A relação entre os adultos e as crianças e os adolescentes é submetida a grandes mudanças. Estas repousam em conflitos necessários, vividos na lida entre as exigências do prazer e da autonomia e as exigências da realidade. O equilíbrio da criança e do adolescente é construído com base nestas diferentes experiências. O universo dos livros, contos, da literatura, fala muito sobre isto, conhecimento colocado a prova através dos tempos por muitas crianças, jovens e adultos.
6. Conclusão
Freud em seu texto «Transitoriedade», vê na desesperança do poeta uma revolta psíquica contra o luto de imaginar que a fruição e a beleza possam ser transitórias, ele nos diz “- Superado o luto, perceberemos que nossa elevada estima dos bens culturais não sofreu com a descoberta de sua precariedade. Reconstruiremos tudo... talvez em terreno mais firme de modo mais duradouro do que antes...” (Freud, 2016/2010). Já há quase dois anos em meio à maior pandemia de nossa época, temos trabalhado e acompanhado pessoas, trocado com colegas de vários campos do conhecimento, assistido e participado de diferentes encontros virtuais para conversar, compartilhar, ver e ouvir artistas, trabalhar. Lá fora, no espaço público, em meu país com tantas dificuldades, mas também na América latina e outros lugares do mundo, identifico situações inquietantes, indignas, injustas e até promovedoras de horror e desesperança; as desigualdades sociais se ampliam e se acirram, me parece. Nossas ações em campo estão bastante reduzidas e sobrevivendo sob variadas restrições. Porém, de esforços individuais e grupais, vejo surgir inciativas audazes e lindas, na criação de caminhos para a realização de nossos ofícios. Ações em prol das crianças e jovens, da educação, da saúde e da cultura; mas também na direção daqueles que estão sendo mais atingidos por esta enorme crise sanitária e política. Isto me leva a pensar para além da tristeza e do medo e enxergar que continuamente, apesar da repetição, vamos reconstruindo e inventando enquanto pessoas e grupos. Somos seres fabulosos nesta capacidade de se reinventar e por isto quis trazer, através destes relatos, destes autores: protagonistas de todas as idades, a importância de nosso ofício, da criação de espaços de escuta, que deem voz às pessoas.
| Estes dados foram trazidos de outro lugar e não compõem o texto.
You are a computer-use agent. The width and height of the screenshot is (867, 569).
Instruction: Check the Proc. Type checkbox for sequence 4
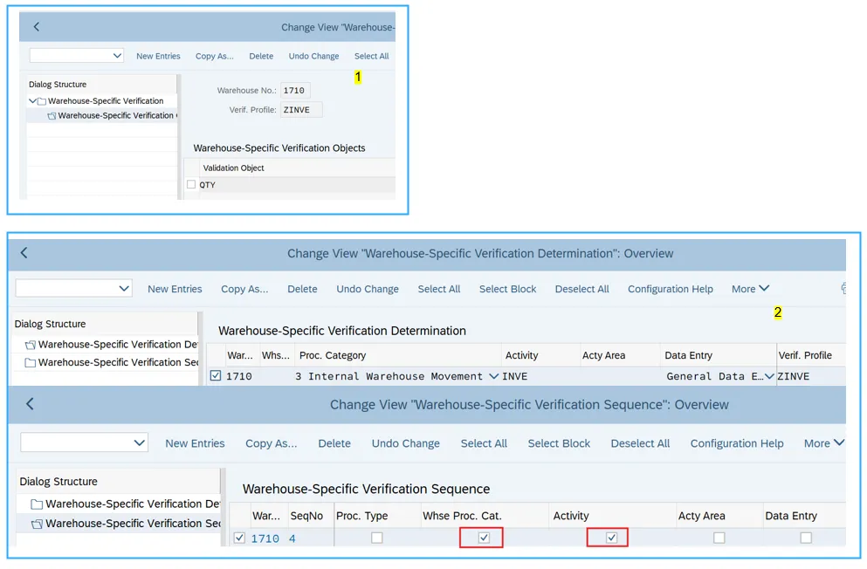pos(376,538)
Acompanhar estas novas gerações é mergulhar em um mundo muito surpreendente, rápido, diverso, rico e complexo. Neste sentido evidencia-se a importância da arte e da cultura na infância e juventude. Esta experiência com muitas linguagens, signos, referências e sentidos. No que diz respeito a isto o livro de literatura juvenil é uma plataforma maravilhosa que nos oferece múltiplas possibilidades, nos ampara e acolhe as crianças. Para atravessar estes tempos difíceis é necessário nos assentar em nosso repertório humano e lembrar de ouvir as pessoas. Temos que acolher este presente, investigar para fomentar a possibilidade de sonhar com um futuro possível, juntos.
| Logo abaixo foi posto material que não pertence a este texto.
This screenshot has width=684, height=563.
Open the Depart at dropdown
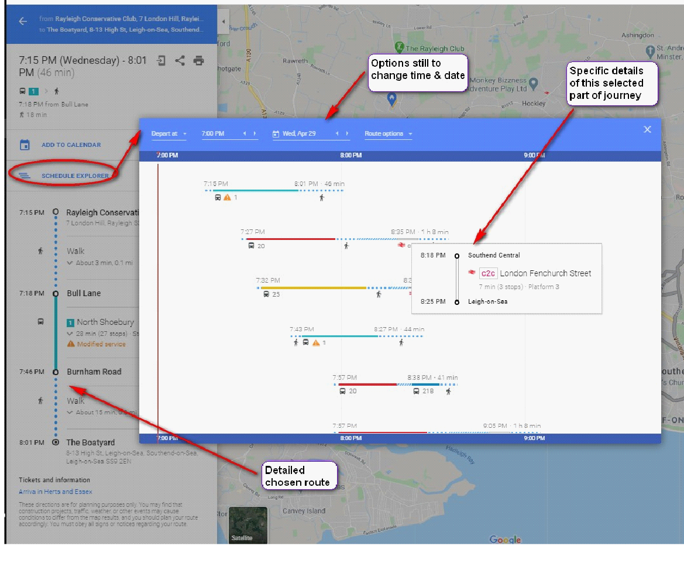click(169, 134)
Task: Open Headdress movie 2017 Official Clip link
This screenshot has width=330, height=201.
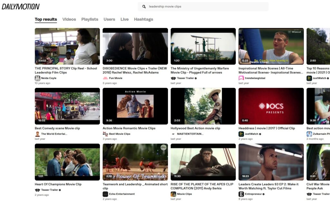Action: 267,128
Quis lembrar a força da literatura enquanto linguagem mediadora das angústias e da “poiesis” do ser humano. Através dela e destes múltiplos olhares acompanhados daqueles das crianças e jovens, é possível sinalizar e expressar deslumbramentos, fazer descobertas e conquistas; revelar temores, maravilhas e horrores que a realidade apresenta; mas também encontrar um mundo de repertório vasto e generoso. A riqueza e a palpitação do viver em cada interlocutor, comunidade, cultura revelam-se. “Intercâmbio necessário que traz e traça uma atualização em nossa própria contemporaneidade e constrói e sinaliza balizas neste mundo aparentemente sem bordas para e dentro de cada pessoa... Nesse exercício de escuta verdadeira e sensível em relação ao assombro revelado pelas crianças, e por todos nós neste momento, vamos descobrindo caminhos, apontados por esses investigadores incansáveis que elas são, que se colocam, na maioria das vezes, em uma relação muito íntegra com o mundo” (Pereira Leite, 2018).
A meu ver desta forma investiremos na movimentação necessária que nos permitirá viver em um mundo mais solidário com novas possibilidades de nos abrigar.